Google Announces 8x Faster TPU 3.0 For AI, Machine Learning

Google Announces 8x Faster TPU 3.0 For AI, Machine Learning (extremetech.com) 27

Posted by BeauHD on Wednesday May 09, 2018 @05:30PM from the shiny-and-new dept.

At its developer conference yesterday, Google announced third-generation TPUs (Tensor Processing Units) for AI and machine learning, which are eight times more powerful than the Google TPU 2.0 pods with up to 100 petaflops in performance. They're so power-hungry that they require water cooling -- something previous TPUs haven't required. ExtremeTech reports: So what do we know about TPU 3.0? Not much -- but we can make a few educated guesses. According to Google's own documentation, TPU 1.0 was built on a 28nm process node at TSMC, clocked at 700MHz, and consumed 40W of power. Each TPU PCB connected via PCIe 3.0 x16. TPU 2.0 made some significant changes. Unlike TPU v1, which could only handle 8-bit integer operations, Google added support for single-precision floats in TPU v2 and added 8GB of HBM memory to each TPU to improve performance. A TPU cluster consists of 180 TFLOPS of total computational power, 64GB of HBM memory, and 2,400GB/s of memory bandwidth in total (the last thrown in purely of the purposes of making PC enthusiasts moan with envy).

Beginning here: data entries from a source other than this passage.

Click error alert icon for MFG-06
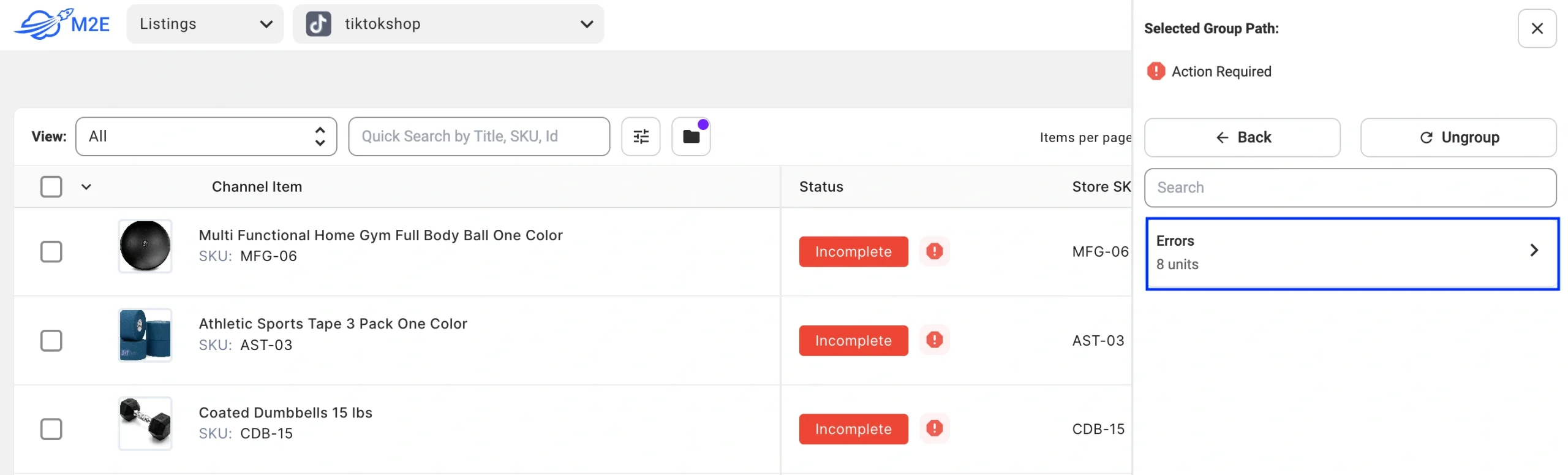 (933, 251)
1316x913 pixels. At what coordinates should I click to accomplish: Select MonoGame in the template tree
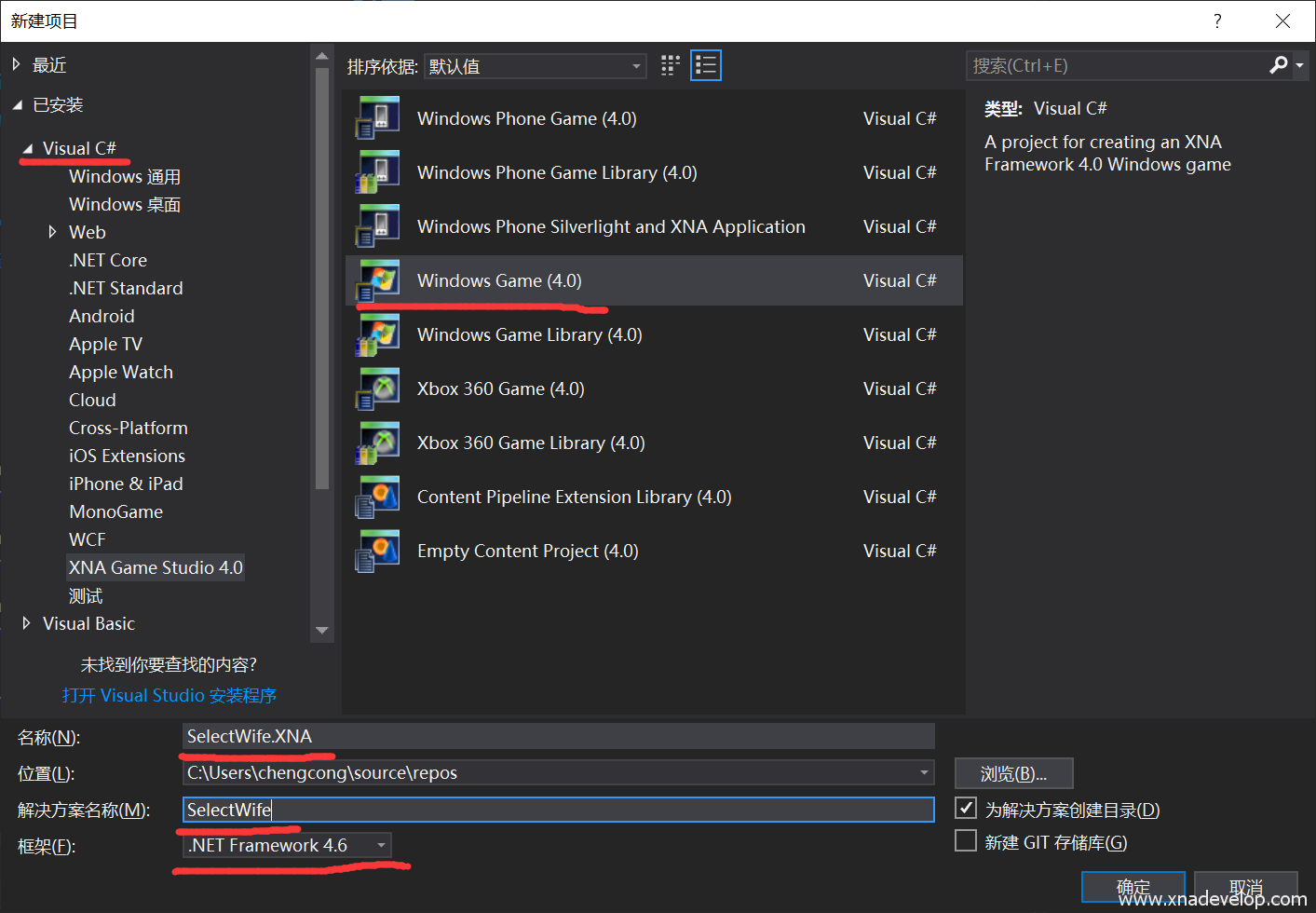coord(115,511)
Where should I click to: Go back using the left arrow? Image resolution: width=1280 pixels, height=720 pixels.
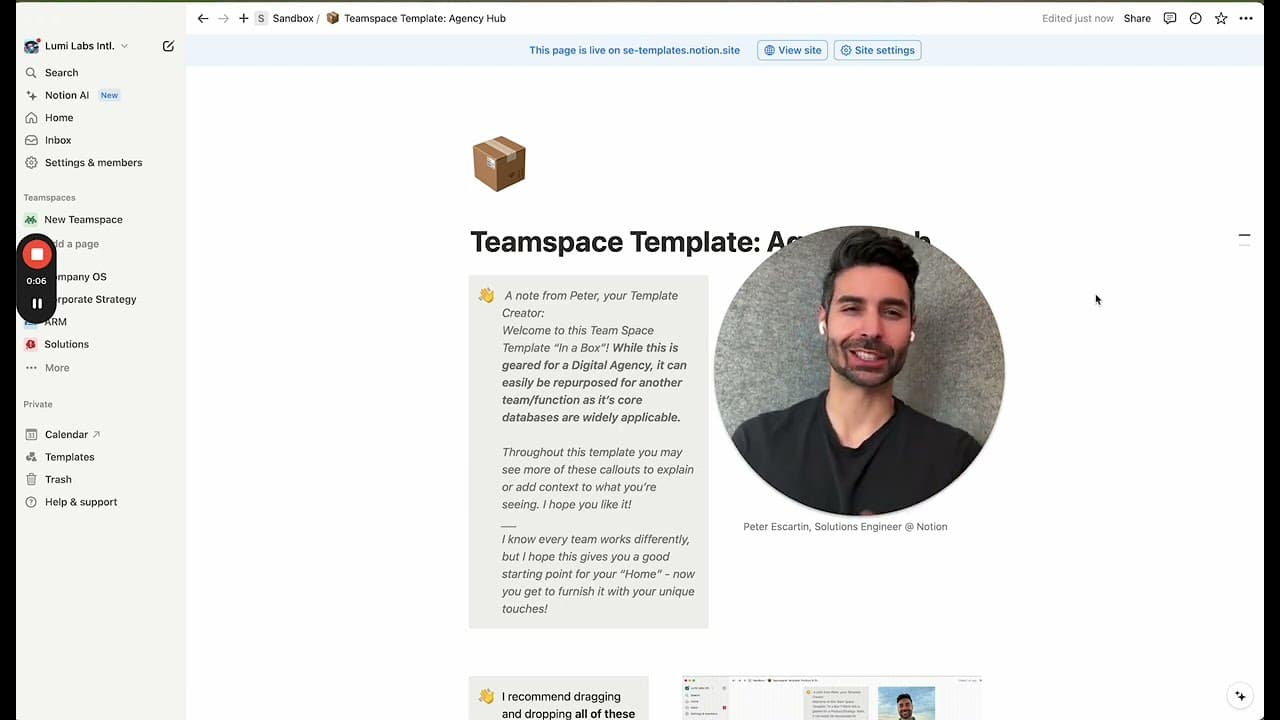[x=203, y=18]
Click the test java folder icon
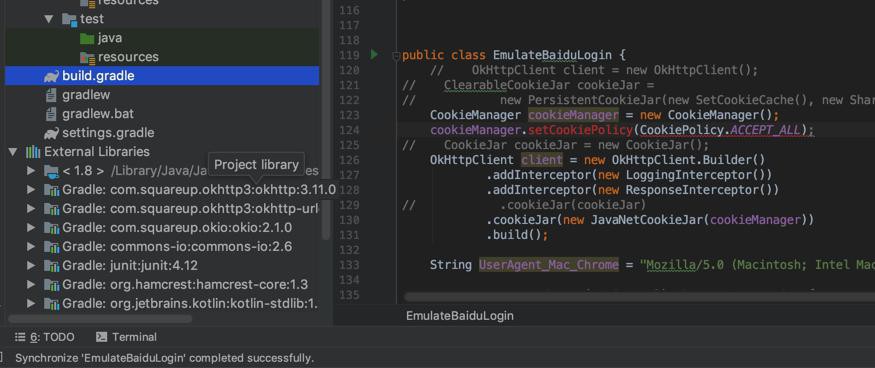The image size is (875, 368). tap(87, 38)
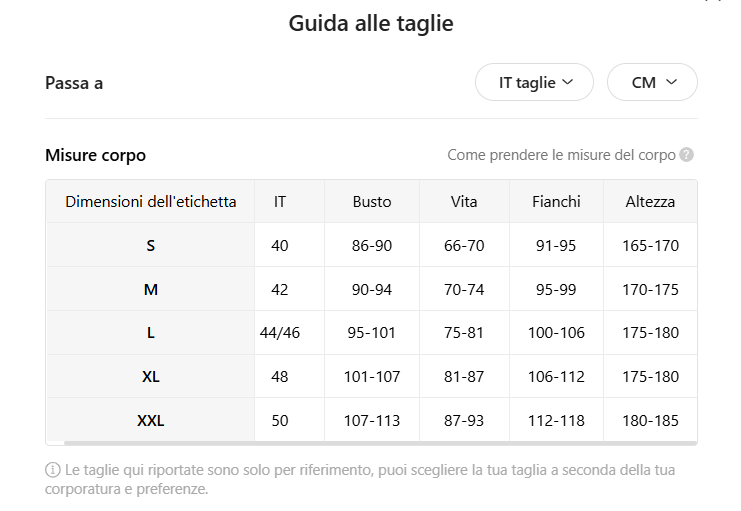Click the Vita column header
This screenshot has height=511, width=741.
click(464, 202)
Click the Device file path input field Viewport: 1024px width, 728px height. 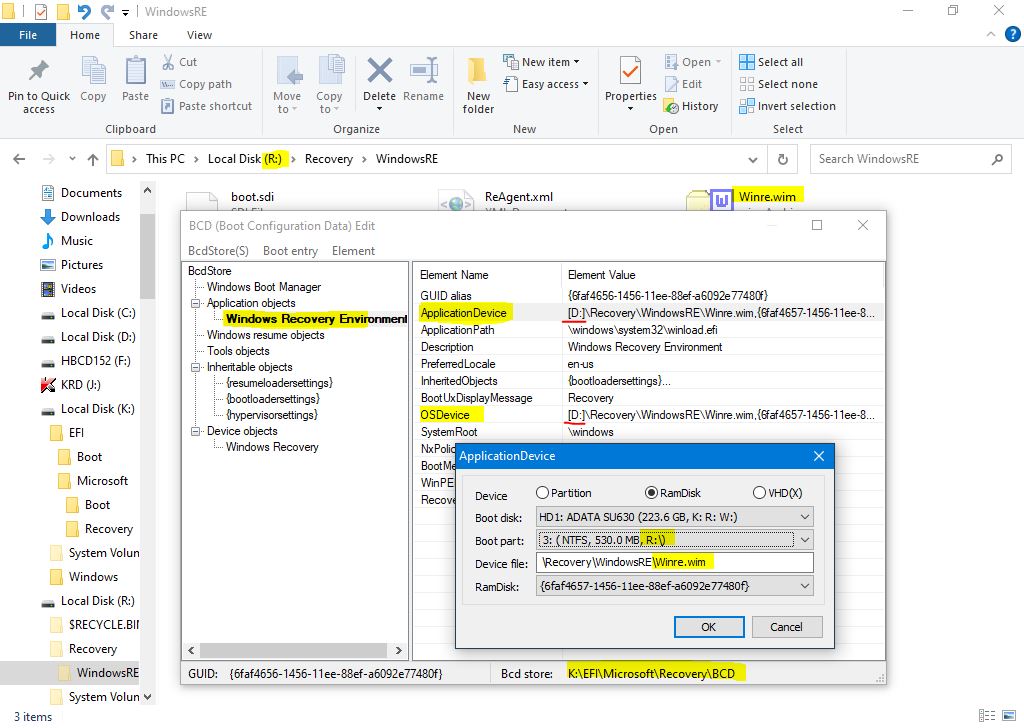[674, 563]
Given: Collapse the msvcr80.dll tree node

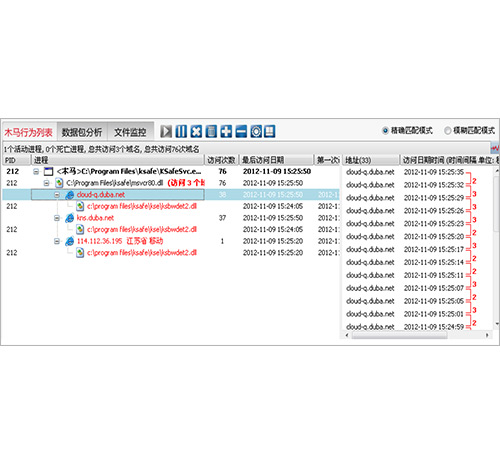Looking at the screenshot, I should (47, 183).
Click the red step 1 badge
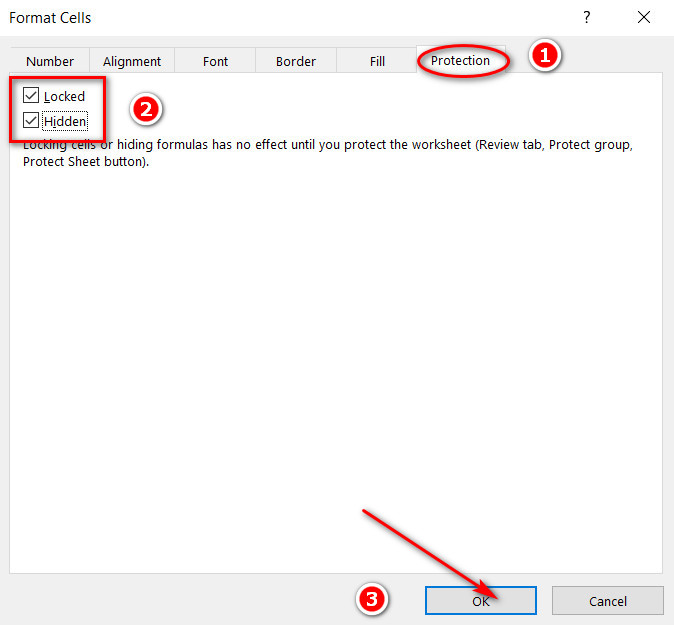 545,55
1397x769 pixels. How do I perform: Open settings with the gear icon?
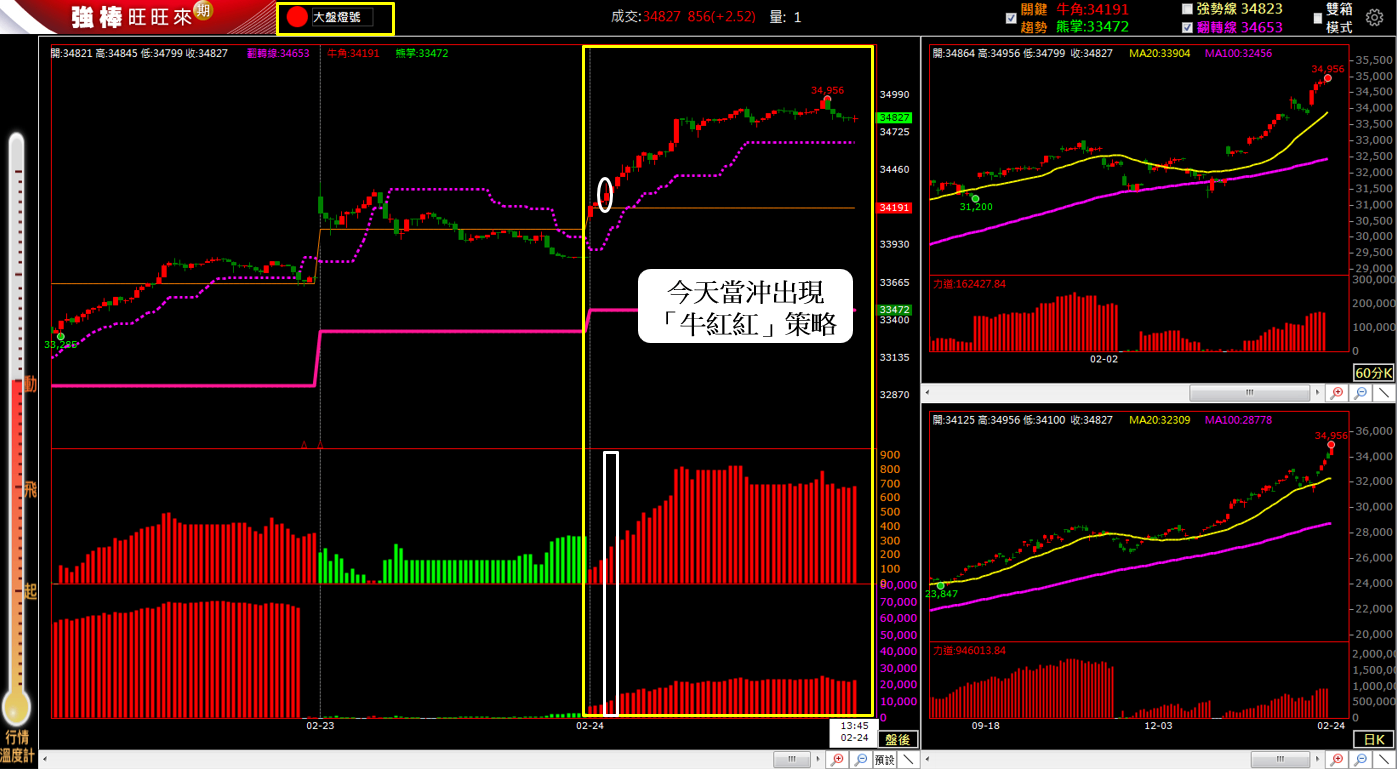point(1374,17)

No word yet on other advanced capabilities of the processors, and they are supposedly still for Google's own use, rather than wider adoption. Pichai claims TPU v3 can handle 100 PFLOPS, but that has to be the clustered variant, unless Google is also rolling out a new tentative project we'll call "Google Stellar-Equivalent Thermal Density." We would've expected to hear about it, if that was the case. As more companies flock to the AI / ML banner, expect to see more firms throwing their hats into this proverbial ring.

Google Announces 8x Faster TPU 3.0 For AI, Machine Learning

This discussion has been archived. No new comments can be posted.

Load All Comments

Search 27 Comments Log In/Create an Account

Comments Filter:

HBM memory (Score:2, Informative)

by Anonymous Coward writes:

High Bandwidth Memory memory
Microsoft's Approach Differs (Score:4, Interesting)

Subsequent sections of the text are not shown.